Every technological revolution eventually presents an invoice denominated in physical units. The railway demanded steel; the automobile demanded oil; artificial intelligence demands electrons, and in quantities that have begun to reorganize the world’s power systems. Global data centers consumed roughly 415 terawatt-hours of electricity in 2024, a figure the International Energy Agency expects to more than double to approximately 945 TWh by 2030, equivalent to absorbing the entire present electricity consumption of Japan, before climbing past 1,300 TWh by 2035.FN1 The growth is not incremental but inflective: data center electricity demand rose 17 percent in 2025 alone, against 3 percent for global electricity demand overall, while the capital expenditure of the five largest technology companies surpassed $400 billion in 2025 and is guided to rise a further 75 percent in 2026.FN2 The IEA’s framing is deliberately provocative. Investment in data centers reached an estimated $580 billion in 2025, exceeding the $540 billion the world spent on its entire oil supply.FN3 Data, in the most literal capital-allocation sense, has overtaken oil.

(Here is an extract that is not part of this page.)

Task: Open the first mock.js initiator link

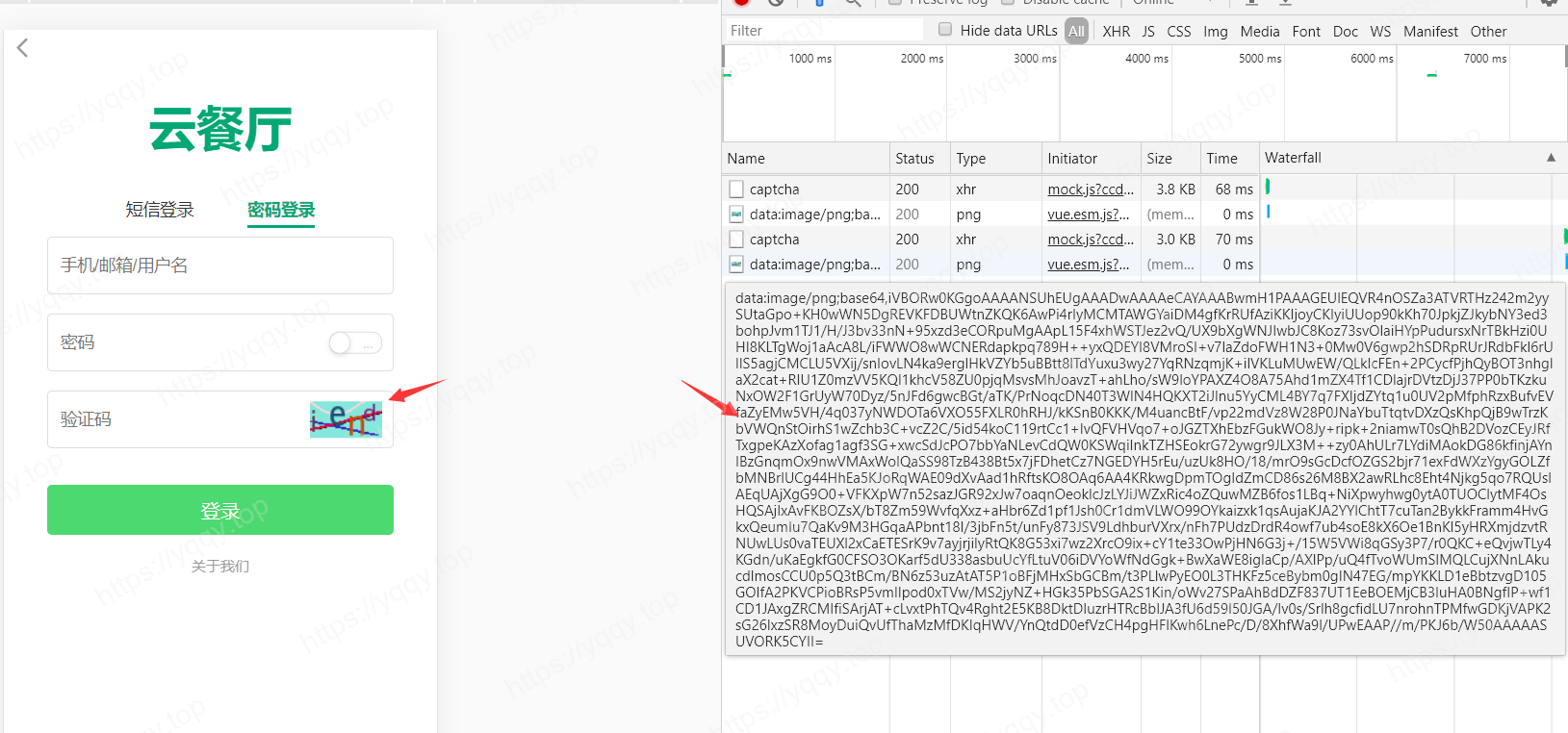Action: 1091,190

I. The Geography of Compute

The physical footprint follows the capital. JLL’s 2026 Global Data Center Outlook places worldwide capacity at 103 gigawatts of IT load today, nearly doubling to 200 GW by 2030, an expansion requiring as much as $3 trillion in total investment over five years, including roughly $1.2 trillion in new real estate asset value and $870 billion in debt financing.FN4 The Americas hold approximately half of global capacity, on the order of 51 GW, and are forecast to grow fastest at a 17 percent compound annual rate, implying a region of roughly 110 GW by 2030; the United States alone accounts for about 90 percent of that regional total.FN5 APAC is projected to expand from 32 GW to 57 GW at a 12 percent CAGR, led by colocation in hubs such as Johor, Tokyo, and Sydney, while EMEA adds about 13 GW at a 10 percent CAGR, concentrated in London, Frankfurt, and Paris alongside emerging Middle Eastern markets pursuing sovereign AI strategies.FN5 The constraint binding all three regions is no longer land, fiber, or even chips but interconnection: grid connection lead times in primary markets now average four years or more, which explains the migration of hyperscale development into secondary geographies, from North Dakota and West Texas to Hokkaido and Johor, wherever electrons can be secured faster than queues can lengthen.FN4

DATA CENTER CAPACITY BY REGION

This illustration includes AI‑generated elements and may contain inaccuracies. Please verify critical figures against primary sources before use in analysis or decision-making. Capacity figures represent IT load (GW) and reflect JLL’s 2026 Global Data Center Outlook with SIDR regional adjustments. 2030E values are estimates and subject to revision as market conditions, AI-driven demand, and grid constraints evolve.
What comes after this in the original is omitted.